Goal of the exercise — Filter the records below, keeping only lines with the string "computer".

Task material —
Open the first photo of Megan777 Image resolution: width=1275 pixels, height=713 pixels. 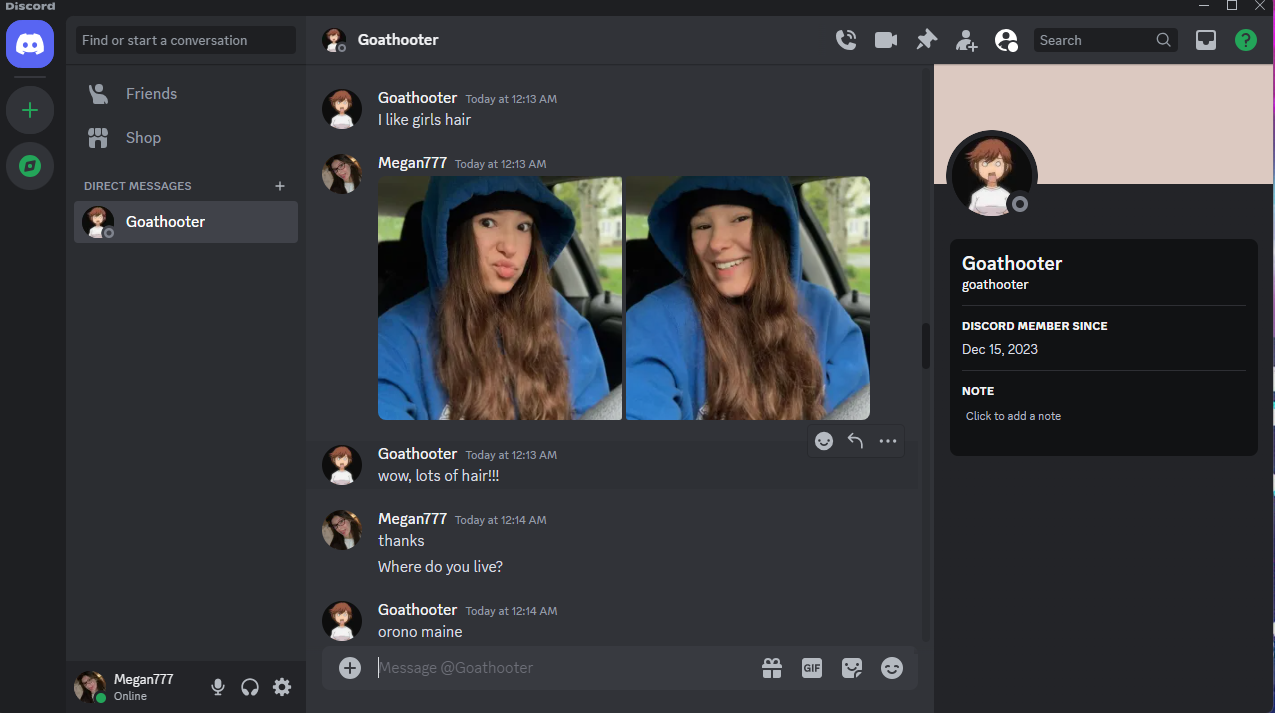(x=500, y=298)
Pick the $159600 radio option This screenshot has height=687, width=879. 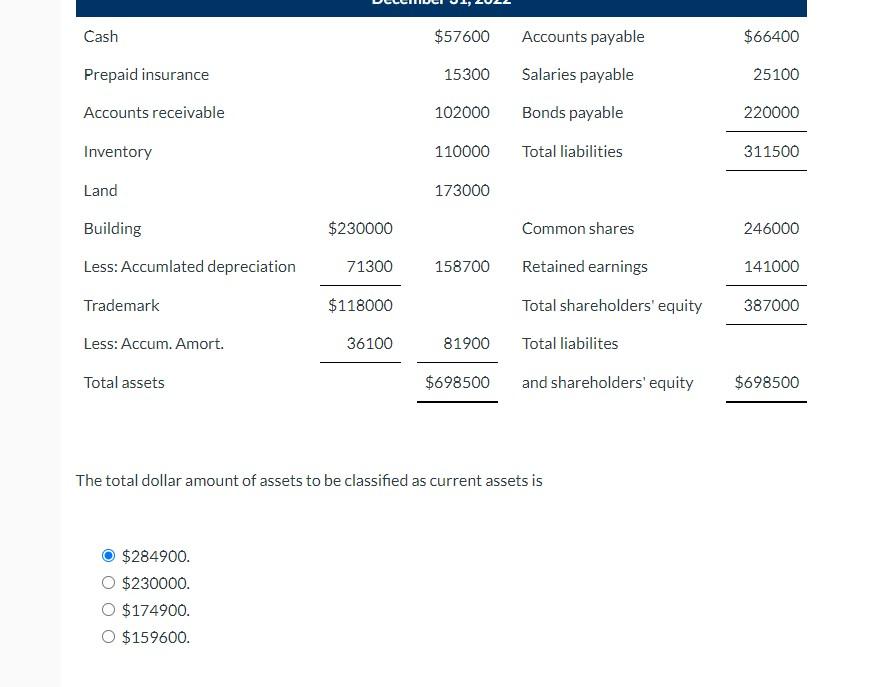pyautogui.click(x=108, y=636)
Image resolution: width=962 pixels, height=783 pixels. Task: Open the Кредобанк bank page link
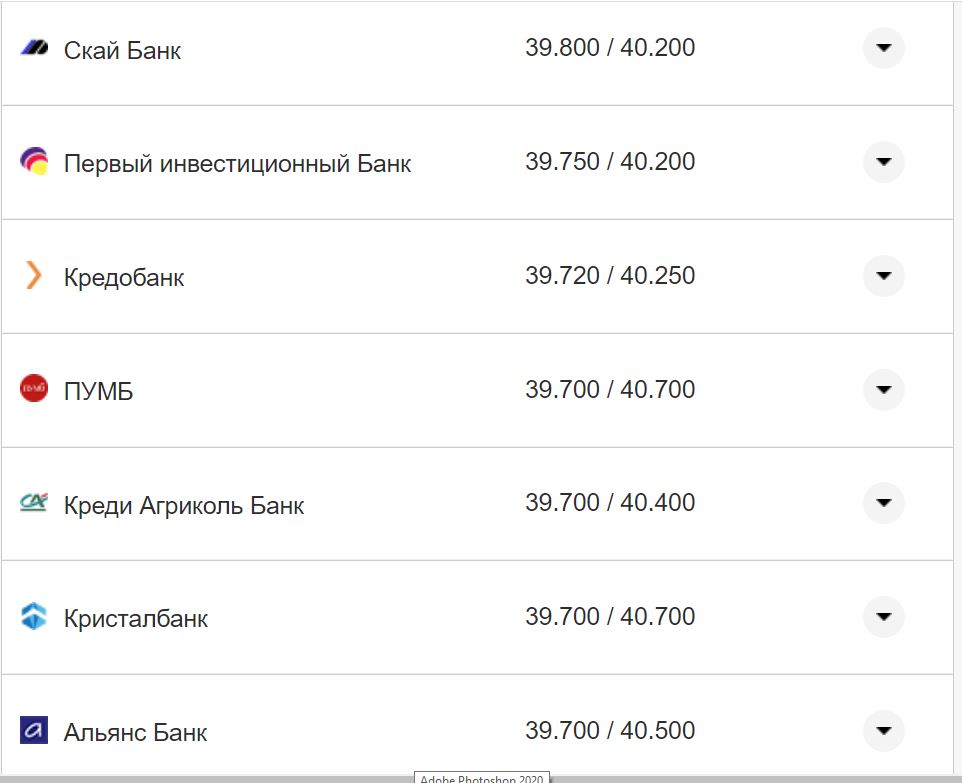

...

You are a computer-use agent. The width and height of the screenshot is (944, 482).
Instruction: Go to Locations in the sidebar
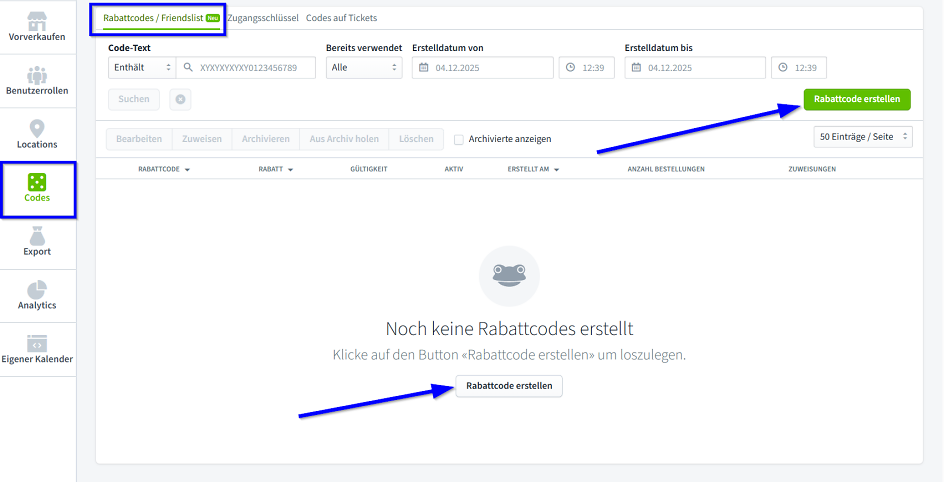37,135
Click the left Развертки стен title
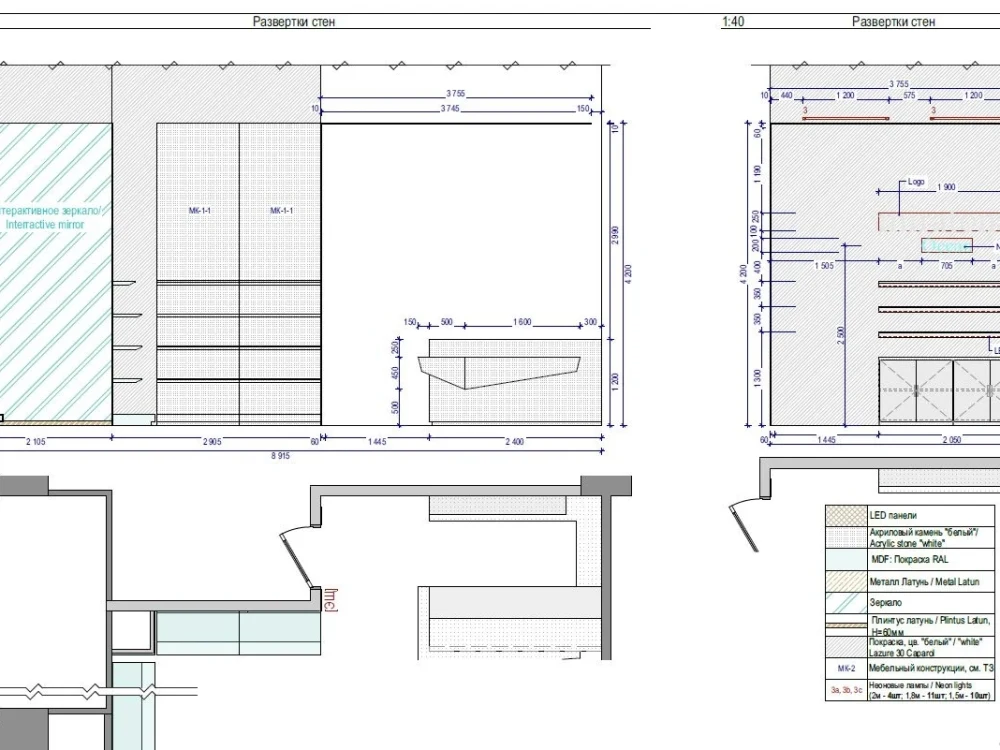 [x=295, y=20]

==

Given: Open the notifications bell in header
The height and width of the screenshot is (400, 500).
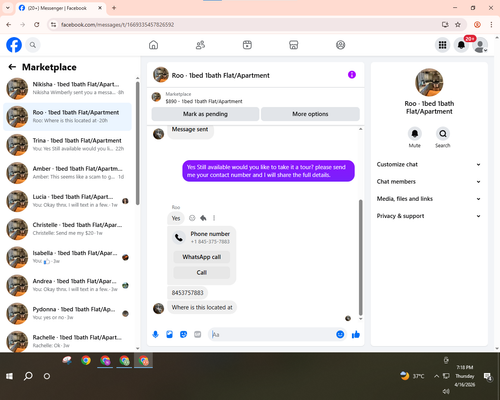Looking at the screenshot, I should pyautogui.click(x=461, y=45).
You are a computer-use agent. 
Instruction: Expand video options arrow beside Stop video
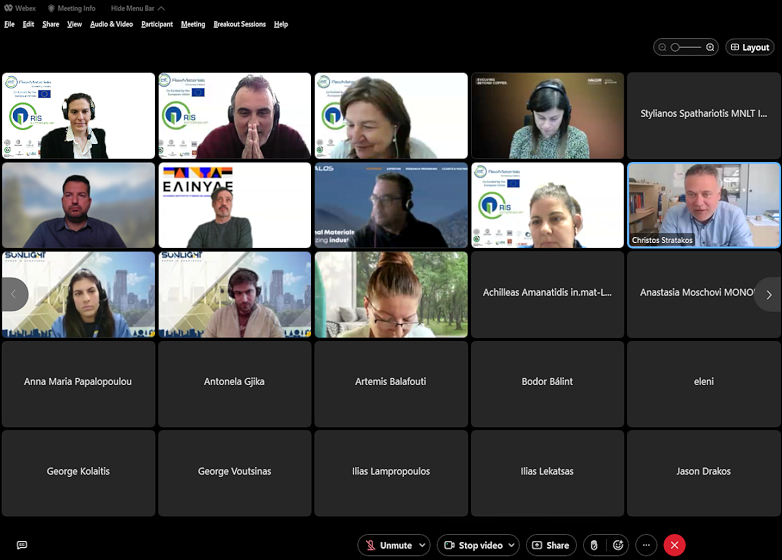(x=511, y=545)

Answer to this task —
You are a computer-use agent. The width and height of the screenshot is (944, 482).
You are a computer-use agent. 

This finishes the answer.